# Matty´s Abschiedthread



## matty2580 (28. Oktober 2019)

*Matty´s Abschiedthread*

Hallo Community,

nach dem ich mich hier 2011 angemeldet hatte, und viel Spass mit der Community hatte, habe ich heute meine Löschung des Accounts beauftragt, und möchte mich von allen offiziell verabschieden.

Die Community hat sich hier seit 2011 starkt verändert.
Wie immer sind nicht alle Änderungen positiv gewesen, und ich muss mich selbst an neue Bedingungen immer wieder neu anpassen.
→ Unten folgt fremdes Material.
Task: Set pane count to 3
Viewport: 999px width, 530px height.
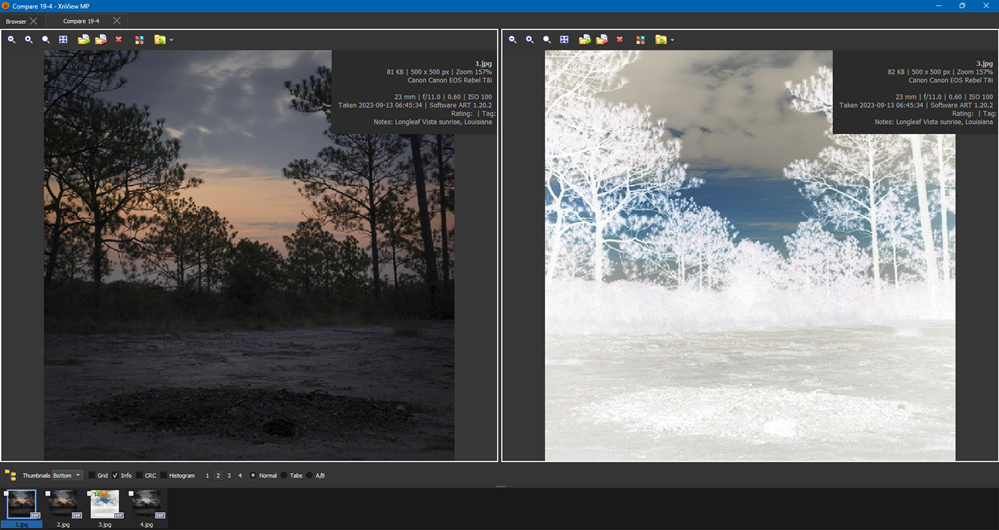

Durchgehalten habe ich jetzt 9 Jahre, fast 10, ohne einmal meinen Nickname zu ändern.

In Erinnerung bleiben mir viele konstruktive Diskussionen mit ruyven_macaran, Skysnake, Locuza, Rollora, und vielen, vielen anderen Membern, die ich jetzt nicht alle aufzählen möchte.
PCGH war nach der Enttäuschung  von CB für mich ein neues Zuhause, was ich jetzt aber verlassen muss.

Um nicht wie ein alter Dinosaurier zu ende, muss aber auch ich mich weiter verändern/entwickeln, ziehe weiter und suche ein neues Zuhause.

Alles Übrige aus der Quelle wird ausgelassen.